• _Task directions_: Look through the entries below and report every line that has "Voodoo".

• _Collected data entries_:

▬▬▬▬▬▬▬▬▬▬

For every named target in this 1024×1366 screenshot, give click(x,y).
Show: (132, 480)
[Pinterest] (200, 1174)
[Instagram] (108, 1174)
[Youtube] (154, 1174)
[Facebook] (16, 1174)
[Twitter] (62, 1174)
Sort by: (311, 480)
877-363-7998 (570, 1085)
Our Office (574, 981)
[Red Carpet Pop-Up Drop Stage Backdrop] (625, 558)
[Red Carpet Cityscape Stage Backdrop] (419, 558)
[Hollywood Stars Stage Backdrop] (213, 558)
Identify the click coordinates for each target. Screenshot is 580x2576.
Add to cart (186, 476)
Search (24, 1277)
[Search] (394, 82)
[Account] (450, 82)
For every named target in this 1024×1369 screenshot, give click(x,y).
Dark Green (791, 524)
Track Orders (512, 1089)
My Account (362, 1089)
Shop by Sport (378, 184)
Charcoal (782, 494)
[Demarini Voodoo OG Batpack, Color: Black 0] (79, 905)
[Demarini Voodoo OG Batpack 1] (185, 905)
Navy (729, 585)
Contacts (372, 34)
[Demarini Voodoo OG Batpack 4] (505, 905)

▬▬▬▬▬▬▬▬▬▬

• _Written answer_:
[Demarini Voodoo OG Batpack, Color: Black 0] (79, 905)
[Demarini Voodoo OG Batpack 1] (185, 905)
[Demarini Voodoo OG Batpack 4] (505, 905)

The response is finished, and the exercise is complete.